**ТЕКСТ ДОКУМЕНТА**
Когда очевидцы молчат, рождаются легенды. Мы иногда говорим «штурмовать бастилии», хотя Бастилию никто не штурмовал - 14 июля 1789 года было одним из эпизодов Французской революции; парижане легко проникли в тюрьму, где оказалось очень мало заключенных. Однако именно взятие Бастилии стало национальным праздником Республики.
Образы писателей, дошедшие до последующих поколений, условны, а порой находятся в прямом противоречии с действительностью. До недавнего времени Стендаль казался читателям эгоистом, то есть человеком, поглощенным своими собственными переживаниями, хотя он был общительным и эгоизм ненавидел. Принято считать, что Тургенев любил Францию, ведь он там провел много времени, дружил с Флобером; на самом деле он не понимал и недолюбливал французов. Одни считают Золя человеком, познавшим различные соблазны,- автором «Нана»; другие, вспоминая его роль в защите Дрейфуса, видят в нем общественного деятеля, страстного трибуна; а тучный семьянин был на редкость целомудренным и, за исключением последних лет своей жизни, далеким от гражданских бурь, потрясавших Францию.
Проезжая по улице Горького, я вижу бронзового человека, очень заносчивого, и всякий раз искренне удивляюсь, что это памятник Маяковскому, настолько статуя не похожа на человека, которого я знал.
Прежде легендарные образы складывались десятилетиями, порой веками; теперь не только самолеты быстро пересекают океаны, люди мгновенно отрываются от земли и забывают о пестроте, о сложности ее рельефа. Иногда мне кажется, что некоторое потускнение литературы, которое во второй половине нашего века замечается почти повсеместно, связано с быстротой превращения вчерашнего дня в условность. Писатель очень редко изображает действительно существующих людей - такого-то Иванова, Дюрана или Смитса; герои романа - сплав, в который входят и множество встреченных писателем людей, и его собственный душевный опыт, и его понимание мира. Может быть, история - романист? Может быть, живые люди для нее прототипы, и она, переплавляя их, пишет романы - хорошие или плохие?..

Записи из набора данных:
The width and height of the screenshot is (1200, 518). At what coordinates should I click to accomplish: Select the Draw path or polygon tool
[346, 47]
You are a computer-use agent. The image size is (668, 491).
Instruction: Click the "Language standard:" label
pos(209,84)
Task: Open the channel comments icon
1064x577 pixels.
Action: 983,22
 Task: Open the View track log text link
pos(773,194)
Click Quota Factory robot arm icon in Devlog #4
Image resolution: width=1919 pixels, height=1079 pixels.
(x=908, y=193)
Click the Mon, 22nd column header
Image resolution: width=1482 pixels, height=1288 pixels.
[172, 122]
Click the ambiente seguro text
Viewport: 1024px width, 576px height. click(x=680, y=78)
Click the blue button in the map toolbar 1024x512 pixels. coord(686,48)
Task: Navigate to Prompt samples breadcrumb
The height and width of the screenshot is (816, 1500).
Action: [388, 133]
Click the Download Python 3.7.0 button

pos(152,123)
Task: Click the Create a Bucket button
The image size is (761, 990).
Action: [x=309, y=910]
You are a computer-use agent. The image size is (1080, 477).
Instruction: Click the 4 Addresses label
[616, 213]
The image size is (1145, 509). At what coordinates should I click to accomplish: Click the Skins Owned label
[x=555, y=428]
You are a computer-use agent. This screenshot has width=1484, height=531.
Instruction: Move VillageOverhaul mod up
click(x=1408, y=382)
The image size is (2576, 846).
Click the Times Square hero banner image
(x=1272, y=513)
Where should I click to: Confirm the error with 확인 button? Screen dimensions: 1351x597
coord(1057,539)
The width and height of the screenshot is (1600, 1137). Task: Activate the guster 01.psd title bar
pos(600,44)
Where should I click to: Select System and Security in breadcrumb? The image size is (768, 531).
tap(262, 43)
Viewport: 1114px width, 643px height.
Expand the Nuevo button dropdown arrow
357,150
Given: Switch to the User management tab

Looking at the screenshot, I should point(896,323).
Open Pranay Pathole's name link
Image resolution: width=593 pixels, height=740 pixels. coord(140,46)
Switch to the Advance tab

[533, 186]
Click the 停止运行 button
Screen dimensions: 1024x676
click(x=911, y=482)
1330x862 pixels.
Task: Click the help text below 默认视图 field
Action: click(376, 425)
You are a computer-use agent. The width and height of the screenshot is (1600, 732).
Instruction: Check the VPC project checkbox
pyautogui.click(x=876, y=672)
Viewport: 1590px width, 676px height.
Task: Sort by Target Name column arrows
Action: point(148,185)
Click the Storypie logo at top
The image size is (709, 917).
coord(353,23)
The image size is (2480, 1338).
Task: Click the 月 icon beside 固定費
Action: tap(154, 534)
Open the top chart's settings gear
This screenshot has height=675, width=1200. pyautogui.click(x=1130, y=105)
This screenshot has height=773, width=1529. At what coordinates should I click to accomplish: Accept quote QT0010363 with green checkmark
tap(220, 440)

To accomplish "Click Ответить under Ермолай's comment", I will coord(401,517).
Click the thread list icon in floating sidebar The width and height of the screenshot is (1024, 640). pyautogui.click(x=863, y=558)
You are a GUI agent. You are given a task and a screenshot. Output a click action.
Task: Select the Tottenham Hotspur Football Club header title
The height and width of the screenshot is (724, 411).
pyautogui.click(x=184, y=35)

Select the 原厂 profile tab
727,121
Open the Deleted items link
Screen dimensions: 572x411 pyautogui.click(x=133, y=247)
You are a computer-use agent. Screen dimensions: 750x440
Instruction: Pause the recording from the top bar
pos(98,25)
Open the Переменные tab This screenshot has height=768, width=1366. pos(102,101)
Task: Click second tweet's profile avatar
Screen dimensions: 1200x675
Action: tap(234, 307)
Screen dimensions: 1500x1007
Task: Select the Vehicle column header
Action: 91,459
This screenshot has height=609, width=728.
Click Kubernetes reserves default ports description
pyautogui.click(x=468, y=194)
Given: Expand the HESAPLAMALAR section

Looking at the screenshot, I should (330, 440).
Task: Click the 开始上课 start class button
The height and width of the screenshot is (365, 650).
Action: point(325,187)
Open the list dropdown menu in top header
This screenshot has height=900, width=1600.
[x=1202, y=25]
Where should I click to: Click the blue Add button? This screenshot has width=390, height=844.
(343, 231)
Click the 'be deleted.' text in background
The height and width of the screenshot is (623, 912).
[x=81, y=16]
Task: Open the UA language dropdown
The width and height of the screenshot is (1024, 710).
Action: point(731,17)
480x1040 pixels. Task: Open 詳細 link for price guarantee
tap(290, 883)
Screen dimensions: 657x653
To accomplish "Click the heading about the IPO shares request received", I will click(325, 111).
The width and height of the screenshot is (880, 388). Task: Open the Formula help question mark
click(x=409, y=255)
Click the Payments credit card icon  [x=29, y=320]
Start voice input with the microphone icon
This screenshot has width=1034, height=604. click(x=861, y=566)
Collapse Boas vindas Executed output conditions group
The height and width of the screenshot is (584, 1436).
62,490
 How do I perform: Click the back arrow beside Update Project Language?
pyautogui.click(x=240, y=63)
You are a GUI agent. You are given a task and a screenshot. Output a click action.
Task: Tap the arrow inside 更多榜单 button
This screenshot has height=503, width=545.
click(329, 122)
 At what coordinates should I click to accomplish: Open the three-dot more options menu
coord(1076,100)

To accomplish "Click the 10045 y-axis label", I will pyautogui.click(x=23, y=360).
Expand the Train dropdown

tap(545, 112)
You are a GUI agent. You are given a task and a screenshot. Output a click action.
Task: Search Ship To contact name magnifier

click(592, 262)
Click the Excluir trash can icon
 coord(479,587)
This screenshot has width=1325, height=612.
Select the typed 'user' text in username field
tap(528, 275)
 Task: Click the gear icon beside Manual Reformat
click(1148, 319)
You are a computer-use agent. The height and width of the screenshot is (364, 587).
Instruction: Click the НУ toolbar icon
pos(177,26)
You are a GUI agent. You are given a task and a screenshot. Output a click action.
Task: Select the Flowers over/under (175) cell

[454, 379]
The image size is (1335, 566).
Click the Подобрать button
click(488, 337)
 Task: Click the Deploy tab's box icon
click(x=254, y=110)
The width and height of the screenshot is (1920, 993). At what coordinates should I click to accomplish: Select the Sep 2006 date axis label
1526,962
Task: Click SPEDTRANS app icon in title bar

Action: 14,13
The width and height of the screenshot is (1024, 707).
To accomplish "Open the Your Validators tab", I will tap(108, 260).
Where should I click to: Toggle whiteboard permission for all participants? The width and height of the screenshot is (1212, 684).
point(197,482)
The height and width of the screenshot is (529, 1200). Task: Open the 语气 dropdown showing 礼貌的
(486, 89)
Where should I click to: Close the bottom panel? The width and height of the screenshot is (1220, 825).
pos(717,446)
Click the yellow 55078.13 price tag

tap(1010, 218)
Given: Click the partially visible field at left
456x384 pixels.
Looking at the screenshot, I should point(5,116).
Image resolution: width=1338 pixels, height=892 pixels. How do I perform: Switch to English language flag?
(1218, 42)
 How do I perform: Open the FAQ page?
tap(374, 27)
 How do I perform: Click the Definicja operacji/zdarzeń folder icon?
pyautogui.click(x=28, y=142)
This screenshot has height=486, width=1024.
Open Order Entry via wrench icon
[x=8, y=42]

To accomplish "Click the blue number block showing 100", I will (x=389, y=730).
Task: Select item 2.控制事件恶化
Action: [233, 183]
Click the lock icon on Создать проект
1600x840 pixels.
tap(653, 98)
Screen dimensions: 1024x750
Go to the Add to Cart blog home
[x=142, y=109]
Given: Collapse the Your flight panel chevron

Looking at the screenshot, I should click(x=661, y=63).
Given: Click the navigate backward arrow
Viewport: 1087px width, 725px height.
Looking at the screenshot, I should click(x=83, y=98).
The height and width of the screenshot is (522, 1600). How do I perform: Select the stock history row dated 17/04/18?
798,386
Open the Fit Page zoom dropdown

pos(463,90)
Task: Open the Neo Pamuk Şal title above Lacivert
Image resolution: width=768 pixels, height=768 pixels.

**ЗАДАНИЯ К РАБОТЕ**
- A) Изложите текст о легендах и образах писателей в двух предложениях.
- B) Допишите текст о легендах и образах писателей, начав сразу после его последнего предложения.

**ИТОГИ УПРАЖНЕНИЯ**
- A) Когда очевидцы молчат, рождаются легенды: взятие Бастилии, где оказалось очень мало заключенных, стало национальным праздником, а образы Стендаля, Тургенева и Золя, дошедшие до потомков, расходятся с действительностью. Прежде легендарные образы складывались десятилетиями и веками, а теперь вчерашний день быстро превращается в условность, и автор спрашивает, не пишет ли история романы, переплавляя живых людей.

- B)
Все знают, насколько разноречивы рассказы очевидцев о том или ином событии. В конечном счете, как бы ни были добросовестны свидетели, в большинстве случаев судьи должны положиться на свою собственную прозорливость. Мемуаристы, утверждая, что они беспристрастно описывают эпоху, почти всегда описывают самих себя. Если бы мы поверили в образ Стендаля, созданный его ближайшим другом Мериме, мы никогда бы не поняли, как мог светский человек, остроумный и эгоцентричный, описать большие человеческие страсти,- к счастью, Стендаль оставил дневники. Политическая буря, разразившаяся в Париже 15 мая 1848 года, описана Гюго, Герценом и Тургеневым; когда я читаю их записи, мне кажется, что речь идет о различных событиях.
Иногда разноречивость показаний диктуется несходством мыслей, чувствований, иногда она связана с самой обычной забывчивостью. Десять лет спустя после смерти Чехова люди, хорошо знавшие Антона Павловича, спорили, какие у него были глаза - карие, серые или голубые.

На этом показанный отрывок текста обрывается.